Au début des années 2010, l’IRDEP et le LPICM à l’Ecole polytechnique se lancent dans une très grosse opération, portée par le CNRS, l’Ecole Polytechnique, EDF et Total EDF, TotalEnergies et l’école Polytechnique, rejoints ensuite par Air Liquide et Horiba, qui aboutira en 2013 à la création de l’IPVF (Institut Photovoltaïque d’Ile de France) Daniel Lincot devient l’un des mentors de la stratégie scientifique de l’IPVF, dont il sera le premier directeur scientifique de 2013 à 2019. « L’idée était de disposer en région parisienne, sur le plateau de Saclay à côté des grandes écoles et des Universités, d’un navire amiral du solaire PV à l’instar de ce dont dispose la région Rhône-Alpes avec l’INES ». C’est dans ce cadre hyper stimulant et créatif, que la start-up Nexcis est créée à partir des travaux de l’IRDEP, en 2009. Autour d’un objectif : développer des procédés de couches minces dans le cadre d’un transfert industriel (avec EDF dans ce cas), ADN de l’IRDEP. Au milieu des années 2010, Nexcis est la pépite française du PV, une start-up star pleine d’avenir installée dans le Sud de la France. Elle comptera jusqu’à 80 salariés.

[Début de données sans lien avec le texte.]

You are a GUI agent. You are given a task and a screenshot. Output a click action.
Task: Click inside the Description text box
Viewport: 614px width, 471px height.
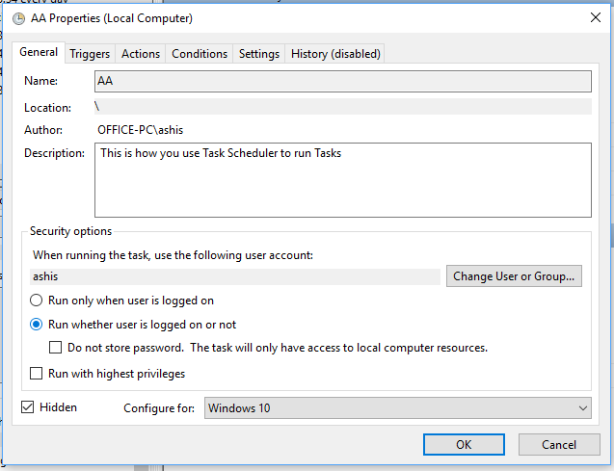pos(342,180)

C’est l’époque où le silicium cristallin s’arrache encore à prix d’or et où les couches minces apparaissent comme la solution compétitive dans ce secteur émergent du PV. En plus de leur coût intéressant, ces couches minces disposaient d’atouts essentiels, leur flexibilité d’usage et leur légèreté. Une vraie rupture technologique dans le monde rigide du wafer en silicium. La chute effrénée des tarifs du silicium mettra fin à l’aventure. La start-up devient par trop déficitaire, elle coule. « Nexcis avait eu raison trop tôt » déplore Daniel Lincot. Le momentum était passé.
« Il était hors de question pour moi de baisser les bras »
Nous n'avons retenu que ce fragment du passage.